Prediction of Antitubercular Peptides From Sequence Information Using Ensemble Classifier and Hybrid Features

Front Pharmacol. 2018 Aug 28:9:954. doi: 10.3389/fphar.2018.00954. eCollection 2018.

Abstract

Tuberculosis is one of the leading cause of death worldwide, particularly due to evolution of drug resistant strains. Antitubercular peptides may provide an alternate approach to combat antibiotic tolerance. Sequence analysis reveals that certain residues (e.g., Lysine, Arginine, Leucine, Tryptophan) are more prevalent in antitubercular peptides. This study describes the models developed for predicting antitubercular peptides by using sequence features of the peptides. We have developed support vector machine based models using different sequence features like amino acid composition, binary profile of terminus residues, dipeptide composition. Our ensemble classifiers that combines models based on amino acid composition and N5C5 binary pattern, achieves highest Acc of 73.20% with 0.80 AUROC on our main dataset. Similarly, the ensemble classifier achieved maximum Acc 75.62% with 0.83 AUROC on secondary dataset.

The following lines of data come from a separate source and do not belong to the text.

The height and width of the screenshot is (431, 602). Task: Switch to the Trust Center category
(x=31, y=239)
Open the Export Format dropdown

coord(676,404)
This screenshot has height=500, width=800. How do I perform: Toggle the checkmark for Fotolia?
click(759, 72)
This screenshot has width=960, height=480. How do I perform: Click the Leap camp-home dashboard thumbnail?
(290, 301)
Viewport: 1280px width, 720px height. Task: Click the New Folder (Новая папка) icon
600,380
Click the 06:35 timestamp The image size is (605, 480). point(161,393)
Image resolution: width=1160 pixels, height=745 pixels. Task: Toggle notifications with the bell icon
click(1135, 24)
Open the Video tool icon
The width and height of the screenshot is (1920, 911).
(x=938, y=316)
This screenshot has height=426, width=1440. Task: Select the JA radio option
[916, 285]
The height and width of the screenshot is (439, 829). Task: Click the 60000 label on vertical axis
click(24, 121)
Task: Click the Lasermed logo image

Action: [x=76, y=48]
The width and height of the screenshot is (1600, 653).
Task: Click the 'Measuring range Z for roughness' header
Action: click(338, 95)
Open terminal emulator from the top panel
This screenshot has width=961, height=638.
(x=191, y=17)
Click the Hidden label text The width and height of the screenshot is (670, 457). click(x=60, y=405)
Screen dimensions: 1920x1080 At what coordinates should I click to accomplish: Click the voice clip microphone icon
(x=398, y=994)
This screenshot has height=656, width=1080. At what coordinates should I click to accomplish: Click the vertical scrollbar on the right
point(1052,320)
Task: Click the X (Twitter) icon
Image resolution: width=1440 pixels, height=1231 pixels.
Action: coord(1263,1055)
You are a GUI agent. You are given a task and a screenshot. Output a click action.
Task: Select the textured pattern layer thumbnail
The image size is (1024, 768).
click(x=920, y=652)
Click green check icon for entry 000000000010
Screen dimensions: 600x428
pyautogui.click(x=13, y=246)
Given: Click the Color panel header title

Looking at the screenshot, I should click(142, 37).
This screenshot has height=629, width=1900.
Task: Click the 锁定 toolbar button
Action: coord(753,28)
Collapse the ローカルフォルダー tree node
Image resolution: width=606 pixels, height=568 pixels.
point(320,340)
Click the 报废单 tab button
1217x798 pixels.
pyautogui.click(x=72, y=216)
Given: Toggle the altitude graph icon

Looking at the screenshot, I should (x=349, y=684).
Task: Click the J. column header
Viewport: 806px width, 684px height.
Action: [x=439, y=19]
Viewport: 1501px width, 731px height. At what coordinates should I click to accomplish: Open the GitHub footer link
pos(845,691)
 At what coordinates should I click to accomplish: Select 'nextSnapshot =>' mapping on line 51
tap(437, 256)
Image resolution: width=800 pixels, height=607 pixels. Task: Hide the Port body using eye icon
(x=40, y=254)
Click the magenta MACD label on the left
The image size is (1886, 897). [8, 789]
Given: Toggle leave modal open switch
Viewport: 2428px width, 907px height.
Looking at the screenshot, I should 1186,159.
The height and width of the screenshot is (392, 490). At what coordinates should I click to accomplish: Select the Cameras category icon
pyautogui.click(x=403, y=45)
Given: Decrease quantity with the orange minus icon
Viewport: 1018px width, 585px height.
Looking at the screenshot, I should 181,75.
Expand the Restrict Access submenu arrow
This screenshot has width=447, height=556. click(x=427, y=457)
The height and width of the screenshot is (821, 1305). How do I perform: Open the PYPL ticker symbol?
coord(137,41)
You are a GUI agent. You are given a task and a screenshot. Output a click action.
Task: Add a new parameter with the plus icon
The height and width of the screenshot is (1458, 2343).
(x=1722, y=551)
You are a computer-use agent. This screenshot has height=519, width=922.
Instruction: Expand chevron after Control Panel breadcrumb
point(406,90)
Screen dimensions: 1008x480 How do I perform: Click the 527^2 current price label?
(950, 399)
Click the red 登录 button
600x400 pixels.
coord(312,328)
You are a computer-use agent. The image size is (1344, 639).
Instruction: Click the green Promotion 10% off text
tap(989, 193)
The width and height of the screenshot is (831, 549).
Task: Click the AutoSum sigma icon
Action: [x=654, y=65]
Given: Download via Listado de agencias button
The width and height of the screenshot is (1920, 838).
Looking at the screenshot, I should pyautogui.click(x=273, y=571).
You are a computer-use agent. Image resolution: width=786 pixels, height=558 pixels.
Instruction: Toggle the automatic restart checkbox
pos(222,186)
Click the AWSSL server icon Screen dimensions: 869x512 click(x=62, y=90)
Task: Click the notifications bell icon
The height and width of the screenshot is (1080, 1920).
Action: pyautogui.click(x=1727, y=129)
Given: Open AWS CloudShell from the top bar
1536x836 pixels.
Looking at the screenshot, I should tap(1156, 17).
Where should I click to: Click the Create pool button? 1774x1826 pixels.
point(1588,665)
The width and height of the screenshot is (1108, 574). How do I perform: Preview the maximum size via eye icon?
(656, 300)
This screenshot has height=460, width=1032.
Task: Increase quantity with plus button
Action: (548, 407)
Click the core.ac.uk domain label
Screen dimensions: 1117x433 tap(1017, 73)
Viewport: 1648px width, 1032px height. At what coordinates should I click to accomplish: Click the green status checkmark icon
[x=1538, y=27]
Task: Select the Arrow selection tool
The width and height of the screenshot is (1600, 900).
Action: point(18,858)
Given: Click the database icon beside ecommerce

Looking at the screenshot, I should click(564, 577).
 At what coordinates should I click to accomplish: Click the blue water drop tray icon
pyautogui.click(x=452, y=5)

Beside this, hybrid model achieves Acc of 75.87 and 78.54% with 0.83 and 0.86 AUROC on main and secondary dataset, respectively. In order to facilitate scientific community in designing of antitubercular peptides, we implement above models in a user friendly webserver (http://webs.iiitd.edu.in/raghava/antitbpred/).

Keywords: Mycobacterium; antimycobacterial therapy; antitubercular peptides; drug discovery; ensemble classifier; machine learning; tuberculosis.